------ Material for the task ------

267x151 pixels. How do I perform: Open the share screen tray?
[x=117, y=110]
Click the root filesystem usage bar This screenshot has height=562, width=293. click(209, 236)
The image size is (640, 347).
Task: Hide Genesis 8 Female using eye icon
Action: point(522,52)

------

Task statement: Return, unchanged, each line from the line containing "Click the root" through the last line of the material.

Answer space:
Click the root filesystem usage bar This screenshot has height=562, width=293. click(209, 236)
The image size is (640, 347).
Task: Hide Genesis 8 Female using eye icon
Action: point(522,52)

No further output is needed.